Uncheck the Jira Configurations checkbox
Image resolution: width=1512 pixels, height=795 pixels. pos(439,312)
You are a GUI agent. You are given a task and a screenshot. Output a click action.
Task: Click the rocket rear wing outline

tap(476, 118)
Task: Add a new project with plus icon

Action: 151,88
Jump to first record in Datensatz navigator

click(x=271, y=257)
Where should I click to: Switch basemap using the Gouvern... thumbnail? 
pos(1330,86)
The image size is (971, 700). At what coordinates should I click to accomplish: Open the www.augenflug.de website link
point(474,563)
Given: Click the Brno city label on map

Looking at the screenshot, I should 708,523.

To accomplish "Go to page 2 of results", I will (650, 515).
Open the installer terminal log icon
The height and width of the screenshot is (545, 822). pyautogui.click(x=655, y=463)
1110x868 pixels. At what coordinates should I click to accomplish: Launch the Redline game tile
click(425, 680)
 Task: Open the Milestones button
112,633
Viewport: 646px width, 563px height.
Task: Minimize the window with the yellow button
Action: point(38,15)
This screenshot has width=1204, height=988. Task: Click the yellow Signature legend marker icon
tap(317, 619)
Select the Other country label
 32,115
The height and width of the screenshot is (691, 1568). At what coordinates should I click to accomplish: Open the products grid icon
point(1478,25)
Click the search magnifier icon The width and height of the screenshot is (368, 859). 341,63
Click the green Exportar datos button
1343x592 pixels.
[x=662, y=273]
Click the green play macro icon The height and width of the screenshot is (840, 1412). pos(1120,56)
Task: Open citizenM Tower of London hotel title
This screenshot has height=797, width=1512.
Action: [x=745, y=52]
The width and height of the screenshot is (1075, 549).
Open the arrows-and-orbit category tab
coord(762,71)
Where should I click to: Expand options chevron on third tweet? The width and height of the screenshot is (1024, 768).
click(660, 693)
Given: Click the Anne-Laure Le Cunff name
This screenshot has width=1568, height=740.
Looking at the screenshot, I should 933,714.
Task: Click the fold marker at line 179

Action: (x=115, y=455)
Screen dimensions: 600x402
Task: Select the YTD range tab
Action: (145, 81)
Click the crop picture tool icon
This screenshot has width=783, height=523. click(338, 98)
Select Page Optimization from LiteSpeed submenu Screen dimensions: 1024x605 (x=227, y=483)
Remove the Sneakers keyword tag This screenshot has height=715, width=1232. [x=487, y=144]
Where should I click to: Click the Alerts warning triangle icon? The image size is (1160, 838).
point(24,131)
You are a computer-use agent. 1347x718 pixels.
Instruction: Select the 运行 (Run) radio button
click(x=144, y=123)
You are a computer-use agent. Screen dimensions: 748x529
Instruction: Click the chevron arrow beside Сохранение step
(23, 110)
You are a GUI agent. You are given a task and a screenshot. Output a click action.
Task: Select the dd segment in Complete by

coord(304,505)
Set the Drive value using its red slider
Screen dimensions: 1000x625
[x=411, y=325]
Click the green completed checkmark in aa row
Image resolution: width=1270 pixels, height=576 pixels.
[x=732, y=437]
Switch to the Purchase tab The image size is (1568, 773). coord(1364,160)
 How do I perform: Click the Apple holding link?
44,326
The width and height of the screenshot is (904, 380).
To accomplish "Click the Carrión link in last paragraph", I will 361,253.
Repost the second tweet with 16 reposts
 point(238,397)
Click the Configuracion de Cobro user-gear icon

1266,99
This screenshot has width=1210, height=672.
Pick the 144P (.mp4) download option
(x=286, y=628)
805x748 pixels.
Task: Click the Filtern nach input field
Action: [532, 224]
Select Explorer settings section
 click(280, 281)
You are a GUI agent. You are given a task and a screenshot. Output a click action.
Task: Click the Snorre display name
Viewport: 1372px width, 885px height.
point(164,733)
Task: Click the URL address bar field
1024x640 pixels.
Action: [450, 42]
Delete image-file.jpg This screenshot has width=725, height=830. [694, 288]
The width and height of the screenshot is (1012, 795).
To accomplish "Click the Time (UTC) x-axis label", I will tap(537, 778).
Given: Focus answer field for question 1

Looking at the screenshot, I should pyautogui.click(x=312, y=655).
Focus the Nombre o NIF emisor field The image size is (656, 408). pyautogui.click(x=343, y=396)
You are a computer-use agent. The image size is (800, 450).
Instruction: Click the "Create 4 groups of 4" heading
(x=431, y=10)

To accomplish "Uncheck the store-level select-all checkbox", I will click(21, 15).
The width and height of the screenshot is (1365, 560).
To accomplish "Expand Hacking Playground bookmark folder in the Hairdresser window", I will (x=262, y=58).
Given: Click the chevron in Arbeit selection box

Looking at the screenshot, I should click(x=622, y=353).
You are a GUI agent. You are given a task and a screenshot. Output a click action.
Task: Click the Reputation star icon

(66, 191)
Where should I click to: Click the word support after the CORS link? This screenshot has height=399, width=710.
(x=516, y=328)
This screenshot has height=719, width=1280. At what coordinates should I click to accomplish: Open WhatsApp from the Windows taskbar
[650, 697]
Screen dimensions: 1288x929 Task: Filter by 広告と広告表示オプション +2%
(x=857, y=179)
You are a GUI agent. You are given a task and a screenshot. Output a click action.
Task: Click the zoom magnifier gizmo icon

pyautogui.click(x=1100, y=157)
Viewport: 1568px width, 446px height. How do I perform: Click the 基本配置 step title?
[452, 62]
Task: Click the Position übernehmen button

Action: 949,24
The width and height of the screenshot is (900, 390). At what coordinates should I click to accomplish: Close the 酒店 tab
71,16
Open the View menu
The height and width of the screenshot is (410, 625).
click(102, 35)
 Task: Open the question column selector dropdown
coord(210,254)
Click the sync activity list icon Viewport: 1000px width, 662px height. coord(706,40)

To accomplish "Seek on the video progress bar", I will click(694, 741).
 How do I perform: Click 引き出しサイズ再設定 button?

☆ ☆ ☆ ☆

▸ **REQUIRED WORK**:
Tally the lines above that include "computer", and reply with only the tally.

▸ **ANSWER SPACE**:
3